Sometimes we encounter problems for which it’s really hard to write a computer program to solve. For example, let’s say we wanted to program a computer to recognize hand-written digits:

Source: MNIST handwritten database

You could imagine trying to devise a set of rules to distinguish each individual digit. Zeros, for instance, are basically one closed loop. But what if the person didn’t perfectly close the loop. Or what if the right top of the loop closes below where the left top of the loop starts?

A zero that’s difficult to distinguish from a six

In this case, we have difficulty differentiating zeroes from sixes. We could establish some sort of cutoff, but how would you decide the cutoff in the first place? As you can see, it quickly becomes quite complicated to compile a list of heuristics (i.e., rules and guesses) that accurately classifies handwritten digits.

And there are so many more classes of problems that fall into this category. Recognizing objects, understanding concepts, comprehending speech. We don’t know what program to write because we still don’t know how it’s done by our own brains. And even if we did have a good idea about how to do it, the program might be horrendously complicated.

So instead of trying to write a program, we try to develop an algorithm that a computer can use to look at hundreds or thousands of examples (and the correct answers), and then the computer uses that experience to solve the same problem in new situations. Essentially, our goal is to teach the computer to solve by example, very similar to how we might teach a young child to distinguish a cat from a dog.

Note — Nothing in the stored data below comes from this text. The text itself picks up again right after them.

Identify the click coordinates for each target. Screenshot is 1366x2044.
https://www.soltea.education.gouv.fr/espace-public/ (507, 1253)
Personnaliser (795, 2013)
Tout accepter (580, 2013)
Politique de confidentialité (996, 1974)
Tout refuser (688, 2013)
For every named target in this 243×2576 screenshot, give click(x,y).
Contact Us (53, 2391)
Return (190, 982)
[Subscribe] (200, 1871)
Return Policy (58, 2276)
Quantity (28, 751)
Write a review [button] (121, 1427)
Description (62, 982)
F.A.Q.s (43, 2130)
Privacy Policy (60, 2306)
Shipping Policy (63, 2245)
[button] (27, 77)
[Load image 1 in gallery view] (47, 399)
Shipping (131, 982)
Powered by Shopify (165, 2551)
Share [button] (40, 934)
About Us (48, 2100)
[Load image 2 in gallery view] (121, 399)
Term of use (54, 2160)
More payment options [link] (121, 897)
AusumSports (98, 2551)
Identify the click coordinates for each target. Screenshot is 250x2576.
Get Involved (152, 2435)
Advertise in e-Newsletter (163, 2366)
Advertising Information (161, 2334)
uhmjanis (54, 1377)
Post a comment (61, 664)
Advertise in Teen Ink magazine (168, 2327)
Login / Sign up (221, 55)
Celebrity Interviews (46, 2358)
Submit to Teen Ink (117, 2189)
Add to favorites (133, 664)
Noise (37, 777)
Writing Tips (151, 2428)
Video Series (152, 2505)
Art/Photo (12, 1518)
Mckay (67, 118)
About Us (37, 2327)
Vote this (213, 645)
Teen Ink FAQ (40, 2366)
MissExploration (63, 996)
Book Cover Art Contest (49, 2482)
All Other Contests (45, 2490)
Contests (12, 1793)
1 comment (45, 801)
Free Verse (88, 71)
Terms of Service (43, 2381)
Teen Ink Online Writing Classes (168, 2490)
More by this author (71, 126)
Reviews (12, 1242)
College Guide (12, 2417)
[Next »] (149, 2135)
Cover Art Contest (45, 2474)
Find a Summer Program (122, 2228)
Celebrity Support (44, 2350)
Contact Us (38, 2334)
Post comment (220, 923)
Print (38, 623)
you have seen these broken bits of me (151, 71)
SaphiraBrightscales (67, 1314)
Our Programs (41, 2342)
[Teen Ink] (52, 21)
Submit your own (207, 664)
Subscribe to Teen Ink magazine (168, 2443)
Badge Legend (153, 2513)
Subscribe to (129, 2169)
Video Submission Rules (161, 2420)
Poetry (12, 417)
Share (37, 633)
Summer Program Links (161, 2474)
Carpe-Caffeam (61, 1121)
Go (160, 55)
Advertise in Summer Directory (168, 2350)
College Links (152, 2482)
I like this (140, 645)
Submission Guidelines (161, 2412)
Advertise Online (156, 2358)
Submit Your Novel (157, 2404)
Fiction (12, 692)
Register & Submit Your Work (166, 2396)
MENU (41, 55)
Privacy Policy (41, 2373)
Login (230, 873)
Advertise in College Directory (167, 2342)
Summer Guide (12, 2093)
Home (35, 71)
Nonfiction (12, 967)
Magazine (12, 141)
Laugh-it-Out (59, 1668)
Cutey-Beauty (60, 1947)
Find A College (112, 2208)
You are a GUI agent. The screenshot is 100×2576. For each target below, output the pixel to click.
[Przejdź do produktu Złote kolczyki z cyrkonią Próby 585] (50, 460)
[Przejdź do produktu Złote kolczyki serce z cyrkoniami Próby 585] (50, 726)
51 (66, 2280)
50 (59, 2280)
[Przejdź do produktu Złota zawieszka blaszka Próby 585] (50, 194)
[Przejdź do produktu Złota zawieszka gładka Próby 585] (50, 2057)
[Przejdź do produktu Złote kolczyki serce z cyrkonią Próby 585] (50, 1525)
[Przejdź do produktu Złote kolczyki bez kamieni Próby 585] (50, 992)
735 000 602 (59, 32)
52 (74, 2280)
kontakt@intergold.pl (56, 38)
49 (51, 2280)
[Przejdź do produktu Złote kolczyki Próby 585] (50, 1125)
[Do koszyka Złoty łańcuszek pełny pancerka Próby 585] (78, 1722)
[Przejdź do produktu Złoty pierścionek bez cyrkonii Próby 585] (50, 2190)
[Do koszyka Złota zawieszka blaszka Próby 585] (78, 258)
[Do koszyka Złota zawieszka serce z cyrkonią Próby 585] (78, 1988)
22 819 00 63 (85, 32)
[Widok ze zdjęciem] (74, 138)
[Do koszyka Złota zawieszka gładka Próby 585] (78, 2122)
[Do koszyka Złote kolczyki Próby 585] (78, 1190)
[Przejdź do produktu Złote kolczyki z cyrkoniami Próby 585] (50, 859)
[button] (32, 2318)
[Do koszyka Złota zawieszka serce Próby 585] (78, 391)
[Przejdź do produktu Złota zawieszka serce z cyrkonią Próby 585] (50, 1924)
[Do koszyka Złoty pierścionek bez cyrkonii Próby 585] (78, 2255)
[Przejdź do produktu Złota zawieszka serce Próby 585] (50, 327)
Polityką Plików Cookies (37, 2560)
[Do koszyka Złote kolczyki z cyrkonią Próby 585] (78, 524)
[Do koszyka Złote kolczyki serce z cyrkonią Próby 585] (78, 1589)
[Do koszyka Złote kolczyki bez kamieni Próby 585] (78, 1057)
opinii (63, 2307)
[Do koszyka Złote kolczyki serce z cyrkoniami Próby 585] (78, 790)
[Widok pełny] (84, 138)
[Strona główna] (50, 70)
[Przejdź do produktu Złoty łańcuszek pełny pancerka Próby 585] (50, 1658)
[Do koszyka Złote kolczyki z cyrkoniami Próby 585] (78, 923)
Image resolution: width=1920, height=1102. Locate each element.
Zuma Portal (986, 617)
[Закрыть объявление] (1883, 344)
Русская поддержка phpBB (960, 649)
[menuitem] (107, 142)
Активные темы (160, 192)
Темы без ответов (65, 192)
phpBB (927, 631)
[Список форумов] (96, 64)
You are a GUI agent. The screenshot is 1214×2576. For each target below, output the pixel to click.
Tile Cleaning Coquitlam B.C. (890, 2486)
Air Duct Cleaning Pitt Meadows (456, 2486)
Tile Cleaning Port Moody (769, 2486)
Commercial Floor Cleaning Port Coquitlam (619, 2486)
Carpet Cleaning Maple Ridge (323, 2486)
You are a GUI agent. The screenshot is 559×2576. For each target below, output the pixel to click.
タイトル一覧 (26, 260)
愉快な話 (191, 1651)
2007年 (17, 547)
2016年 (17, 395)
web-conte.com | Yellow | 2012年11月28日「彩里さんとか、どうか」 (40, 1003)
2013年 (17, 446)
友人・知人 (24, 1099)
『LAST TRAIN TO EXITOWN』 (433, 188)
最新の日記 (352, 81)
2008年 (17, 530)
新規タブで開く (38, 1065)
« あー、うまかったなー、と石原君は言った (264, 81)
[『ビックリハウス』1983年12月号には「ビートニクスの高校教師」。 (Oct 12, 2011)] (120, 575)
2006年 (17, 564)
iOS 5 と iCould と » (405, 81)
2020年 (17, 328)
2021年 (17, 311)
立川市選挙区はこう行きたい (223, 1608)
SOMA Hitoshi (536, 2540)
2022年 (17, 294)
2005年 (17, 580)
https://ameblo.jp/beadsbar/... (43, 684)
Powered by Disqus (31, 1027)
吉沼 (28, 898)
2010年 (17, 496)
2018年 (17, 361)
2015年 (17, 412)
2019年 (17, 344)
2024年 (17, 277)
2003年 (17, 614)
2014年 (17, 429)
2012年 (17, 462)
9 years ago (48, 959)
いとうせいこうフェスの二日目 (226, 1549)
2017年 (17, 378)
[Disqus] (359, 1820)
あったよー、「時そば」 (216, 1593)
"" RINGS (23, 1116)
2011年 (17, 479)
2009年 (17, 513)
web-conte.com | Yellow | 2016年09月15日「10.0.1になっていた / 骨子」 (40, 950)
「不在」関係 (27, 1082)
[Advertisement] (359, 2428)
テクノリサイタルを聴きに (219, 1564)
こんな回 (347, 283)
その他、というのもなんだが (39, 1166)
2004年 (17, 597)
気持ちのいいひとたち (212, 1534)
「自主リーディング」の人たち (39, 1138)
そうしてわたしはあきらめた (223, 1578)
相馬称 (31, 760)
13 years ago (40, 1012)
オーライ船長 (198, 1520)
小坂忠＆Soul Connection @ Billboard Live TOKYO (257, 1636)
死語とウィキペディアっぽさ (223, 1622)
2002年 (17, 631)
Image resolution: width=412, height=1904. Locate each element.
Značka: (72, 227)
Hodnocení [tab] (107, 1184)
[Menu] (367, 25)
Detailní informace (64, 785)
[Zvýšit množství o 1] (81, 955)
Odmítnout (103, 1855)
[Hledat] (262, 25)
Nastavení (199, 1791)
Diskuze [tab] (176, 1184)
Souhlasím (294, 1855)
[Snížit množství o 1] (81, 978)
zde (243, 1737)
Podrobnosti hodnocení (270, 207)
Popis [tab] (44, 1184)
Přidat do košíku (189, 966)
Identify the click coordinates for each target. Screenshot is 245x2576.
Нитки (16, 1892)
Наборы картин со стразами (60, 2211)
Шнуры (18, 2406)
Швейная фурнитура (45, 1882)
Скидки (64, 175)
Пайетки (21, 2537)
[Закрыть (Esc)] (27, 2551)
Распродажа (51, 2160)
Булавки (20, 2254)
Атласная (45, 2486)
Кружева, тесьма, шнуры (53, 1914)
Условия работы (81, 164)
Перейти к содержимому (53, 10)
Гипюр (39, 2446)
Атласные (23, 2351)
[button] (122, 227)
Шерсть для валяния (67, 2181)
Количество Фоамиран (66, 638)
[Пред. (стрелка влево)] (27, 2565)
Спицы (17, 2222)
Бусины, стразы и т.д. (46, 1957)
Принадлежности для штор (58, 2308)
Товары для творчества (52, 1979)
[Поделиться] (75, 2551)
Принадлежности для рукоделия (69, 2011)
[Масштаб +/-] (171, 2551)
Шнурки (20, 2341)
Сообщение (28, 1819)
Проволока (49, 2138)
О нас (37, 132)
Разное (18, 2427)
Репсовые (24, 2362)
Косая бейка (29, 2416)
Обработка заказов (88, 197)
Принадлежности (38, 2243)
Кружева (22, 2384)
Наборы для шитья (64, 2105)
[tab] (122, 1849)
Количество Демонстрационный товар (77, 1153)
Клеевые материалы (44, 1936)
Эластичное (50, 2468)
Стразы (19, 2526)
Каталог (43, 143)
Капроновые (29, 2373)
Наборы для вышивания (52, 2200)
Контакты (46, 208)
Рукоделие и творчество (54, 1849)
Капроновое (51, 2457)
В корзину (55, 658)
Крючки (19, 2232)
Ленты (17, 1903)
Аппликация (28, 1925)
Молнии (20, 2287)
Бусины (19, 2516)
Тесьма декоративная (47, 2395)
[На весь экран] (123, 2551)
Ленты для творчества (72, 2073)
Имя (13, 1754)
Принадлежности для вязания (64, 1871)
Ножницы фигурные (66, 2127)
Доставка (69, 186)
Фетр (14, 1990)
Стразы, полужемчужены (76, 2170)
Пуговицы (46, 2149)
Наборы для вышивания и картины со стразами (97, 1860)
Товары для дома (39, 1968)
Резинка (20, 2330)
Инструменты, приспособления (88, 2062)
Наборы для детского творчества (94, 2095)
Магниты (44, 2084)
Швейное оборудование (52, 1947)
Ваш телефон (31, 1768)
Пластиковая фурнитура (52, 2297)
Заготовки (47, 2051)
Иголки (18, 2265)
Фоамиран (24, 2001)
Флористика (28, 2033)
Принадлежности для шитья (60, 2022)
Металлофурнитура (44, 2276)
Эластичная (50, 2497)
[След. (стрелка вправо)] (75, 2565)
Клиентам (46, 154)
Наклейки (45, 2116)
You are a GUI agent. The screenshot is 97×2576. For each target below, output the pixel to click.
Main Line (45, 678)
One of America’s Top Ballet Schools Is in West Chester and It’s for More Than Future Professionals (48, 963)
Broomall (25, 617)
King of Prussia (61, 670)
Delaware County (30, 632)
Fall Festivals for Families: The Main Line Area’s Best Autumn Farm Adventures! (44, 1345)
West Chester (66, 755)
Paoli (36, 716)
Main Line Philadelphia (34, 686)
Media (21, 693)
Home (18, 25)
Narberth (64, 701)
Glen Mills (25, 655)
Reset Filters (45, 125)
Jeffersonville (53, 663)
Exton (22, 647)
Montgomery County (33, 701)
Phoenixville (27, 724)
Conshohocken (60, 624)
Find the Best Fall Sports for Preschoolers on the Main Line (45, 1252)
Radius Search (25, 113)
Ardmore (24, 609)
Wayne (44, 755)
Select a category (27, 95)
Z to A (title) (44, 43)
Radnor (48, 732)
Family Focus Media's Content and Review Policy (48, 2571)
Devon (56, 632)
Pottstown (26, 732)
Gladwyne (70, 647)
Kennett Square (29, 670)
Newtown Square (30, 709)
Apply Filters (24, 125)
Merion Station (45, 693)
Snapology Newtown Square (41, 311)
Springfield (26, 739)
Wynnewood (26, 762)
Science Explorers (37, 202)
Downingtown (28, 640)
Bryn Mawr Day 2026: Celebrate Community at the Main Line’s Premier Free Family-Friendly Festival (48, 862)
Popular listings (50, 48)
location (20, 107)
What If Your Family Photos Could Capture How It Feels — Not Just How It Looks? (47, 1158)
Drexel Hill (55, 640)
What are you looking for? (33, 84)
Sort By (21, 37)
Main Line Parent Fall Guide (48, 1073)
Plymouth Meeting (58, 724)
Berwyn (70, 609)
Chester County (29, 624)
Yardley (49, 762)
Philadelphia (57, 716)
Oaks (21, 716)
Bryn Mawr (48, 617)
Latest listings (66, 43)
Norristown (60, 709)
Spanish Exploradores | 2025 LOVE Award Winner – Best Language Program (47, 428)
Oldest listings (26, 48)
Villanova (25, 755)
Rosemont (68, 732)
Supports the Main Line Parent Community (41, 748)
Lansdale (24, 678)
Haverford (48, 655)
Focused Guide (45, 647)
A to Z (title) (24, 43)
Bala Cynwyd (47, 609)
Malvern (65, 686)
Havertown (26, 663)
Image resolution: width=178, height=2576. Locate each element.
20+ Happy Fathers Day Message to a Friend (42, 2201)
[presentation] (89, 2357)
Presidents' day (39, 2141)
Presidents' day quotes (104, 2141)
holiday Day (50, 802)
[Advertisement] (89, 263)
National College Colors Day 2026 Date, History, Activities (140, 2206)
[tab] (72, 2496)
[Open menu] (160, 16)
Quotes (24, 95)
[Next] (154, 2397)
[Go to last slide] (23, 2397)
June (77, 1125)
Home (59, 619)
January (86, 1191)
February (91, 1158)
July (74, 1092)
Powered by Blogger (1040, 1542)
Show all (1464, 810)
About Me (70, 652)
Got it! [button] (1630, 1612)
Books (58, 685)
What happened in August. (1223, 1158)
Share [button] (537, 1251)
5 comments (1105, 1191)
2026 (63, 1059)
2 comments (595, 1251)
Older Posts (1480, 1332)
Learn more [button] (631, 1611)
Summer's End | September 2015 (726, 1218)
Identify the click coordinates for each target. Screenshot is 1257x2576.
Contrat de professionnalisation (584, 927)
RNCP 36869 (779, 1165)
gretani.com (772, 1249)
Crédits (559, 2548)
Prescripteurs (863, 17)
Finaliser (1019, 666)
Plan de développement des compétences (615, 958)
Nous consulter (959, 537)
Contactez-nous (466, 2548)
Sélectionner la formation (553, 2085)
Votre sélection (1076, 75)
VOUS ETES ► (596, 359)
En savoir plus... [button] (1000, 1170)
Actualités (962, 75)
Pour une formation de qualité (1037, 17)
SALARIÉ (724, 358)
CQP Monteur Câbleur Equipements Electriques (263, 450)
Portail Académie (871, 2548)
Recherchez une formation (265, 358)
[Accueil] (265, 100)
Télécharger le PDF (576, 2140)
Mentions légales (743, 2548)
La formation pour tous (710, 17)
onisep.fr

**The field itself:** ML is a field of study which harnesses principles of computer science and statistics to create statistical models. These models are generally used to do two things:

**Prediction**: make predictions about the future based on data about the past**Inference**: discover patterns in data

**Difference between ML and AI:** There is no universally agreed upon distinction between ML and artificial intelligence (AI). AI usually concentrates on programming computers to make *decisions* (based on ML models and sets of logical rules), whereas ML focuses more on making *predictions* about the future. They are highly interconnected fields, and, for most non-technical purposes, they are the same.

-- -- --

**Models:** Teaching a computer to make predictions involves feeding data into machine learning **models**, which are representations of how the world supposedly works. If I tell a statistical model that the world works a certain way (say, for example, that taller people make more money than shorter people), then this model can then tell me who it thinks will make more money, between Cathy, who is 5’2”, and Jill, who is 5’9”.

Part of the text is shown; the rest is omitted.